Ein kleiner Junge hatte Probleme beim Stiefelanziehen und so kniete
die Kindergärtnerin sich nieder, um ihm dabei zu helfen. Mit
gemeinsamem Stoßen, Ziehen und Zerren gelang es, zuerst den einen und
schließlich auch noch den zweiten Stiefel anzuziehen.
Als der Kleine sagte "Die Stiefel sind ja am falschen Fuß!", schluckte
die Kindergärtnerin ihren Anflug von Ärger runter und schaute
ungläubig auf die Füße des Kleinen. Aber es war so: links und rechts
waren tatsächlich vertauscht.
Nun war es für die Kindergärtnerin ebenso mühsam wie beim ersten Mal,
die Stiefel wieder abzustreifen. Es gelang ihr aber, ihre Fassung zu
wahren, während sie die Stiefel tauschten und dann gemeinsam wieder
anzogen, ebenfalls unter heftigem Zerren und Ziehen.
Als das Werk vollbracht war, sagte der Kleine: "Das sind nicht meine
Stiefel!"
Dies verursachte in ihrem Inneren eine neuerliche, nun bereits
deutlichere Welle von Ärger und sie biss sich heftig auf die Zunge,
damit das hässliche Wort, das darauf gelegen hatte, nicht ihrem Mund
entschlüpfte.
So sagte sie lediglich: "Warum sagst du das erst jetzt?" Ihrem
Schicksal ergeben kniete sie sich nieder und zerrte abermals an den
widerspenstigen Stiefeln, bis sie wieder ausgezogen waren. Da erklärte
der Kleine
deutlicher: "Das sind nicht meine Stiefel, sie gehören meinem Bruder. Aber
meine Mutter hat gesagt, ich muss sie heute anziehen, weil es so kalt ist."

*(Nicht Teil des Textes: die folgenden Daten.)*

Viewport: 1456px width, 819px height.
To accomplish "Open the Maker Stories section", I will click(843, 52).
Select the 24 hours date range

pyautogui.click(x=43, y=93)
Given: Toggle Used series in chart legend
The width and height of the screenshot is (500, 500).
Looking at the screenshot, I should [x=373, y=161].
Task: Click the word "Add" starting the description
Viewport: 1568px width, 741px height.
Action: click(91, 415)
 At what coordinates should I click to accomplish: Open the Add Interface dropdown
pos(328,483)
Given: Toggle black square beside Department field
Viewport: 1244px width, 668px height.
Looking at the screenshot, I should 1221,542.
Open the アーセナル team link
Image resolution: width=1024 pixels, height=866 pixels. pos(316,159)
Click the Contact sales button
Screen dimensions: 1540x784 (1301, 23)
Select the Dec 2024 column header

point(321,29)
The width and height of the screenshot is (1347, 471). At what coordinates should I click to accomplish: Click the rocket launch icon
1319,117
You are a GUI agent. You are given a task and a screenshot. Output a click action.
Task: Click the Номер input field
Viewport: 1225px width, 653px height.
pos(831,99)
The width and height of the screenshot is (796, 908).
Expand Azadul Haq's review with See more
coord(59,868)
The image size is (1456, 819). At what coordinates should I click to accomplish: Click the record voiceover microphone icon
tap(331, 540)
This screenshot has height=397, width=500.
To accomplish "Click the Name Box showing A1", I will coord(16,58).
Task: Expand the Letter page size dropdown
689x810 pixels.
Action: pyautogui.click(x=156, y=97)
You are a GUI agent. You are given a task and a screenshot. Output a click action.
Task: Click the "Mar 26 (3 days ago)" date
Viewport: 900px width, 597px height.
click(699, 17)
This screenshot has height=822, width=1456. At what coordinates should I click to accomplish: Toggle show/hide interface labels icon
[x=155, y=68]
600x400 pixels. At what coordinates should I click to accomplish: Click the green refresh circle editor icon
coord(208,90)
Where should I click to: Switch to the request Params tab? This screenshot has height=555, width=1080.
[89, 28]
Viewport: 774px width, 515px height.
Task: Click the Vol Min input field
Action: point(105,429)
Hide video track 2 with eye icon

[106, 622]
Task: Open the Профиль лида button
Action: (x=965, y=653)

In diesem Moment wusste sie nicht mehr, ob sie laut schreien oder
still weinen sollte. Sie nahm nochmals ihre ganze Selbstbeherrschung
zusammen und stieß, schob und zerrte die blöden Stiefel wieder an die
kleinen Füße.
Fertig.
Dann fragte sie den Jungen erleichtert: "Okay, und wo sind deine
Handschuhe?"
Worauf er antwortete: "Ich hab sie vorn in die Stiefel gesteckt."